In this DTC, PhD students will investigate the role that APOE4 plays in our brains' functions throughout life, to better understand the role that it plays in our brains, and in the development of Alzheimer's disease in later life.
One of the projects will look at education, and whether education has different effects on Alzheimer's disease risk for people with APOE4 compared to those with other types. High education is typically seen as protective against the symptoms of dementia, as it's thought that the brain is better able to compensate for the underlying changes occurring in the disease (this is known as 'cognitive reserve'), but it's uncertain whether this effect is also seen in people with APOE4 or whether other changes happen and actually increase the chance of developing Alzheimer's disease in these people.

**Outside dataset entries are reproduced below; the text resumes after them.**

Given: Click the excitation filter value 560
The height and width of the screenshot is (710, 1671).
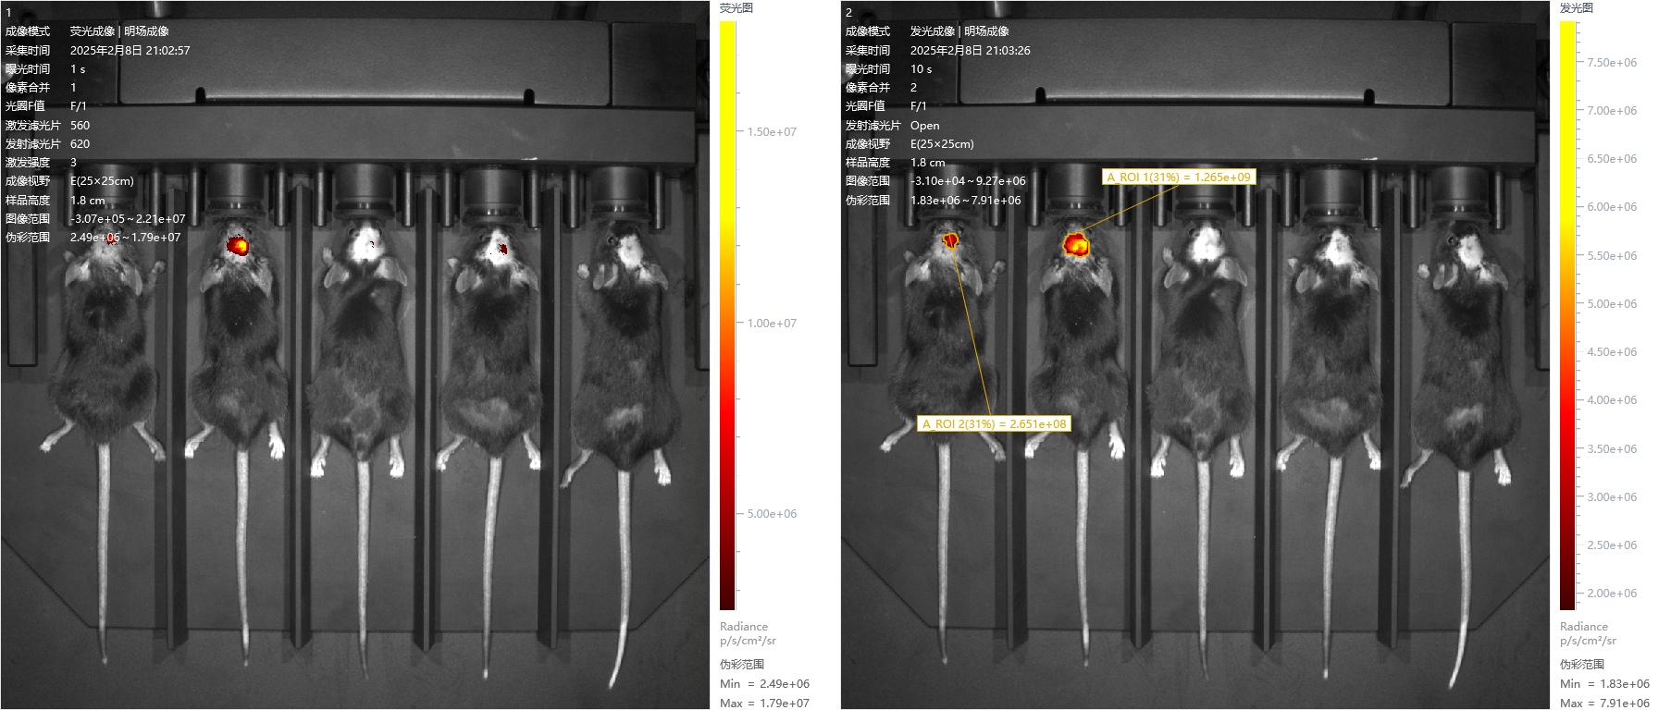Looking at the screenshot, I should point(80,126).

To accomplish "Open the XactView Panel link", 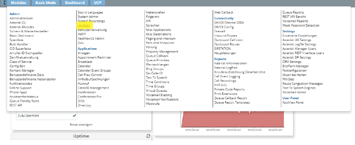I will (293, 102).
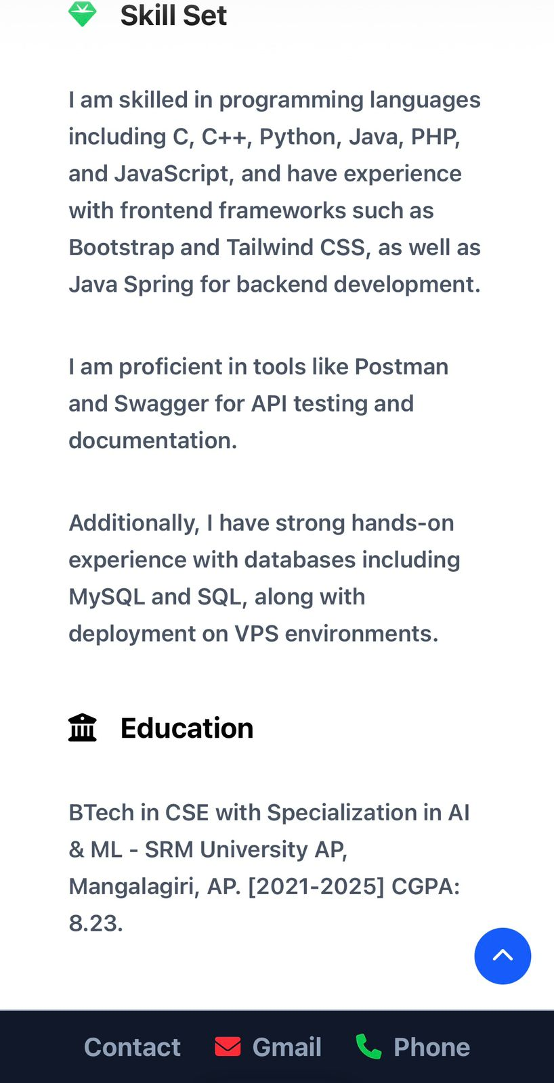Click the "Tailwind CSS" text
554x1083 pixels.
(x=296, y=247)
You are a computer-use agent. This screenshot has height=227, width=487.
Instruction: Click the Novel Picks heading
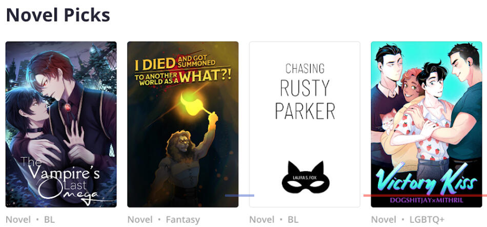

Another project will use mouse models with either APOE3 genes or APOE4 genes to study the effects and differences of these across the whole lifespan. This will be investigated using memory and thinking tests to see at what point a difference is seen.
Another project will look at the role that the protein ApoE4, made by the APOE4 gene, plays in cells in a part of the brain crucial to learning and memory, called the hippocampus. The hippocampus is often one of the first areas to be affected in Alzheimer's disease. The project will look at whether there are differences in how efficiently the cells in the hippocampus work with ApoE3 and ApoE4, looking for explanations for any differences seen in the performance of mice in certain tasks in the above PhD students' work. This project will also investigate if having ApoE4 instead of another type of ApoE makes these cells more susceptible to the effects of toxic clumps of the protein amyloid, which are a hallmark of Alzheimer's disease.
The different types of APOE gene make proteins, also called ApoE, that are all slightly different in their shape. It may be that these slight differences are the cause of the underlying risk of Alzheimer's disease that ApoE4 brings. The fourth area of investigation within this DTC will build on the information from the other projects to work towards better understanding of differences in the function of the proteins produced by the genes, and develop drugs that may compensate for this.
How will this benefit people affected by dementia?
The causes of Alzheimer's disease are still not well understood and by investigating the role of one of the main genetic contributors to the disease it is hoped that researchers will better understand the underlying changes that cause Alzheimer's disease. This understanding is needed in order to develop better treatments or prevention methods in the future.